I spure cut almost all walnut and we still dig the good ones down to the root spurs. So full chisel dont work real good for that.


----------



## JS Landscaping (Nov 4, 2008)

The best logging saw? The one that puts the money in your pocket at the end of a day.

Personally, I love my Stihl MS 660. Puts a smile on my face everytime I use it. Love the power. Feels perfect in my hands running it.


----------



## stihl 440 (Nov 4, 2008)

*walnut*



385XP said:


> I spure cut almost all walnut and we still dig the good ones down to the root spurs. So full chisel dont work real good for that.

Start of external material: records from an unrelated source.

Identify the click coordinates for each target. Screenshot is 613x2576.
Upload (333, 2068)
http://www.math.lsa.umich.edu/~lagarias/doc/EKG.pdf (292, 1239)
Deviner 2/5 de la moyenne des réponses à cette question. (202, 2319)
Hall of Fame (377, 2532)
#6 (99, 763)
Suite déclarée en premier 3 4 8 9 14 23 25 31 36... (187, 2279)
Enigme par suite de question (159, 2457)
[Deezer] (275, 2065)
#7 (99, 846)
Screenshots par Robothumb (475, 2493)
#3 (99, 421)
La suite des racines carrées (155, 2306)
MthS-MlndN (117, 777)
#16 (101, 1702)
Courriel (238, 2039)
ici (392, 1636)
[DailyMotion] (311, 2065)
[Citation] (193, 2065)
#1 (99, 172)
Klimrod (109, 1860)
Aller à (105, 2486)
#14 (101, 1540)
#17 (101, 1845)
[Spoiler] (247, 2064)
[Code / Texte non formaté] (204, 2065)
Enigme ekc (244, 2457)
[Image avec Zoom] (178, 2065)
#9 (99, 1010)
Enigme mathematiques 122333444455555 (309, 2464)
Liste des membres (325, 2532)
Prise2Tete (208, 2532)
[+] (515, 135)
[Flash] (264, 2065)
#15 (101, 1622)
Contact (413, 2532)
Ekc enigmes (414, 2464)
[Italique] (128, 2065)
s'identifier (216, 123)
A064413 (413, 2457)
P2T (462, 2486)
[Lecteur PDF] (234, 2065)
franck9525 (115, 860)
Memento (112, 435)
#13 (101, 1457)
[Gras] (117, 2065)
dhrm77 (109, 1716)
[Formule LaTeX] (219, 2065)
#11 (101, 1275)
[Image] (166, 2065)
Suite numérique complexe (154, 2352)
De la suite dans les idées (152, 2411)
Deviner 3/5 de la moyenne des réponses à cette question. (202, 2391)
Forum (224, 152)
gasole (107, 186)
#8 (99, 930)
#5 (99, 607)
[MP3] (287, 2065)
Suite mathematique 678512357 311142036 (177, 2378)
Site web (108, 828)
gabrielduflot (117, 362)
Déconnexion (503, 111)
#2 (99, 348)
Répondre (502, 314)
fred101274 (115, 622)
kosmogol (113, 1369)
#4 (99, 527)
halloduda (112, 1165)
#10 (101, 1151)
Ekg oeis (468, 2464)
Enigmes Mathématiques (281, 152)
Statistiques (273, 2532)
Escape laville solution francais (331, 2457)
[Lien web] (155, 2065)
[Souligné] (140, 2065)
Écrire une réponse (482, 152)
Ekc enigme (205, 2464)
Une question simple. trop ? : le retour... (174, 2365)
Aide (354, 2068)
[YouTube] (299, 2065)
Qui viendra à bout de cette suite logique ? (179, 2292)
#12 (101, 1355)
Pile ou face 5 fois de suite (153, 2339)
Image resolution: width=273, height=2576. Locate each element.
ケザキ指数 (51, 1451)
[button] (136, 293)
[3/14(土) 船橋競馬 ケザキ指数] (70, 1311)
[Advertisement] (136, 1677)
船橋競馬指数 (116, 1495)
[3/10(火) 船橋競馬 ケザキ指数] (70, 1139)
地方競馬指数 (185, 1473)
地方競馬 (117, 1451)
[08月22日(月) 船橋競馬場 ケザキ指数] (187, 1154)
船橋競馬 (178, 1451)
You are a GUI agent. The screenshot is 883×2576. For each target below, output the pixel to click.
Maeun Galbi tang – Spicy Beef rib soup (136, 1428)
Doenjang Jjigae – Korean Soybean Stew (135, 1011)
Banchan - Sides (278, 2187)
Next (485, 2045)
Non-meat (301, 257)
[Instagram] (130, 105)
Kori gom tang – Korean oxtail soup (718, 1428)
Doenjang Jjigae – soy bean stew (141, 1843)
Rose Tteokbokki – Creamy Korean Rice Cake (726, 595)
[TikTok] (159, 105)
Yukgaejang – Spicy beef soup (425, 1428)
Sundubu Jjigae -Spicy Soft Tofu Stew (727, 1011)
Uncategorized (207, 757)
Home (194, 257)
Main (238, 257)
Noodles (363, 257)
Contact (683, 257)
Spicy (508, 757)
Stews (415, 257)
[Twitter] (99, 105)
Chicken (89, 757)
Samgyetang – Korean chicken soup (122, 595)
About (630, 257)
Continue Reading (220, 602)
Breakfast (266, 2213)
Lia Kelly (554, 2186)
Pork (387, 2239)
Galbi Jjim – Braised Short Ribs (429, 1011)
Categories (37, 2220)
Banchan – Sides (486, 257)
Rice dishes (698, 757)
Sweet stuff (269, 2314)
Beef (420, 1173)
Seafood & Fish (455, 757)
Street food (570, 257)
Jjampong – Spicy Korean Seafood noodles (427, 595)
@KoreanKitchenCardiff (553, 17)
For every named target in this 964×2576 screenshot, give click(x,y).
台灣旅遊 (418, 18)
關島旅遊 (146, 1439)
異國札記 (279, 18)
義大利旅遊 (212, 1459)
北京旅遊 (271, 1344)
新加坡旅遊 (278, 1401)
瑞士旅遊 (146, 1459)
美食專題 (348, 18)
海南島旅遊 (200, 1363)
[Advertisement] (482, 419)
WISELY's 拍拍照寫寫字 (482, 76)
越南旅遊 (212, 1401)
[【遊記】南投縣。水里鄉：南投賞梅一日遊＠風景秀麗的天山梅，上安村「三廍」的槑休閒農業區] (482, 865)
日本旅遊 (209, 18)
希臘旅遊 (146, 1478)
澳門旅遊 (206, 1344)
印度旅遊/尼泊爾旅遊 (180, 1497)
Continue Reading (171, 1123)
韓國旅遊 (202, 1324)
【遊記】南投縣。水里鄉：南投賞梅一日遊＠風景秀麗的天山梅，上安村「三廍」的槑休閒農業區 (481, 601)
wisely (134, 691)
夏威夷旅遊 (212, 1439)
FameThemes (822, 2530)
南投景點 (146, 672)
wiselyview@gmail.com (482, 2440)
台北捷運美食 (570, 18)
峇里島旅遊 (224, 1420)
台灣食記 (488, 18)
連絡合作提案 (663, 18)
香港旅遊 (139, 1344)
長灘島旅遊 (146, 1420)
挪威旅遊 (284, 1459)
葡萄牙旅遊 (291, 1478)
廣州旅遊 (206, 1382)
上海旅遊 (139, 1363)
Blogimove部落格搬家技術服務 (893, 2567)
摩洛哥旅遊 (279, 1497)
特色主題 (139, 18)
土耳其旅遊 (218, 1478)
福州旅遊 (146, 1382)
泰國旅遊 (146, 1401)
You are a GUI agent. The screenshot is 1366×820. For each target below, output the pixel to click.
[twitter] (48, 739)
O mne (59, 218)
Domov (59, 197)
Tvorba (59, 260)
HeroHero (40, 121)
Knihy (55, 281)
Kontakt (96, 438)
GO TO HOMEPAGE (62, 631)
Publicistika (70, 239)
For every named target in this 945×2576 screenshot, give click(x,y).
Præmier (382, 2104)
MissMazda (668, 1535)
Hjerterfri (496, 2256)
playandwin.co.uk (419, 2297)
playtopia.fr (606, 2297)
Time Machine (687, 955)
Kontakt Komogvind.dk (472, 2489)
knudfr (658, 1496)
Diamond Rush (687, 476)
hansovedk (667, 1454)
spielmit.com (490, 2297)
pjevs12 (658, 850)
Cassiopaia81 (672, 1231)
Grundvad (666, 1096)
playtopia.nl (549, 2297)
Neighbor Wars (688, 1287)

I see...........No need to spur cut for me.......:greenchainsaw:


----------



## 056 kid (Nov 4, 2008)

I put an under cut in her and cut off the comp. side then follow the rest of the holding wood till its gone. Walnut cuts fast as hell and is fun to cut.. screw hickory


----------



## 385XP (Nov 4, 2008)

056 kid said:


> I put an under cut in her and cut off the comp. side then follow the rest of the holding wood till its gone. Walnut cuts fast as hell and is fun to cut.. screw hickory


 Walnut does cut REALLY easy its one of my favorites to cut besides big red oak.


----------



## mile9socounty (Nov 4, 2008)

I thought it was the McCulloch SP 125 or the CP 125S. Super Pro 125C?


----------



## hammerlogging (Nov 5, 2008)

056 kid said:


> I put an under cut in her and cut off the comp. side then follow the rest of the holding wood till its gone. Walnut cuts fast as hell and is fun to cut.. screw hickory



And you know those hickory chips can feel like damn needles blasting your arm. Hard wood.

Just another way hickory sucks for a cutter. Aside from logging, I try to like hickory. Strong wood.


----------